If \(a, b, c\) are in continued geometric progression, then \(\cfrac{a}{b} = \cfrac{b}{c}\) Let \(\cfrac{a}{b} = \cfrac{b}{c} = k\), where \(k \ne 0\) \(\therefore a = bk = ck^2\), and \(b = ck\)
Left-hand side: \(\cfrac{1}{b^2} = \cfrac{1}{(ck)^2} = \cfrac{1}{c^2k^2}\)

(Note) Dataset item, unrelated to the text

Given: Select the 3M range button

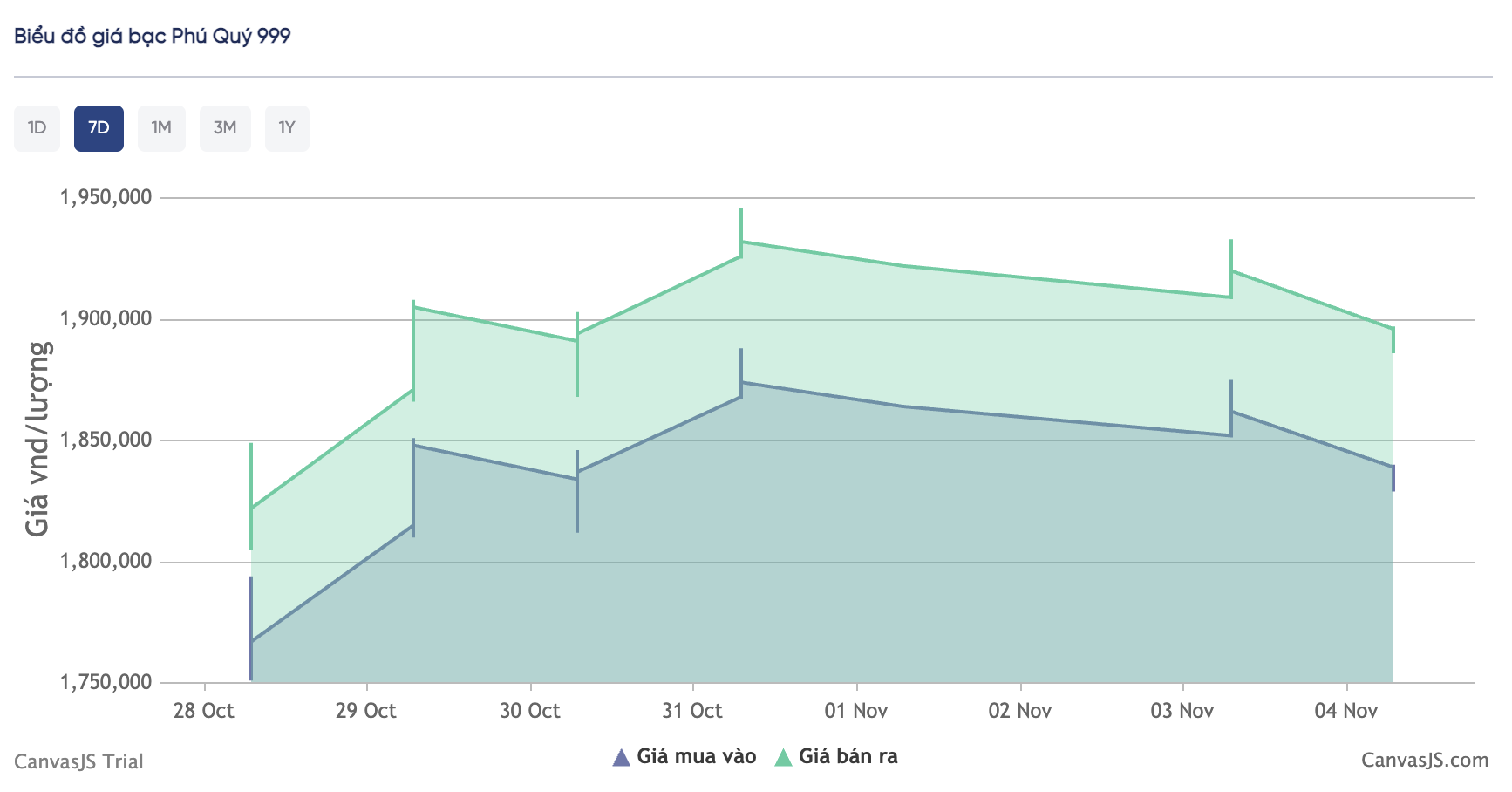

Right-hand side: \(\cfrac{1}{b^2 - a^2} + \cfrac{1}{b^2 - c^2}\) \(= \cfrac{1}{(ck)^2 - (ck^2)^2} + \cfrac{1}{(ck)^2 - c^2}\) \(= \cfrac{1}{c^2k^2 - c^2k^4} + \cfrac{1}{c^2k^2 - c^2}\) \(= \cfrac{1}{c^2k^2(1 - k^2)} + \cfrac{1}{c^2(k^2 - 1)}\) \(= \cfrac{1}{c^2k^2(1 - k^2)} - \cfrac{1}{c^2(1 - k^2)}\) \(= \cfrac{1 - k^2}{c^2k^2(1 - k^2)} = \cfrac{1}{c^2k^2}\)
\(\therefore\) Left-hand side = Right-hand side (Proved)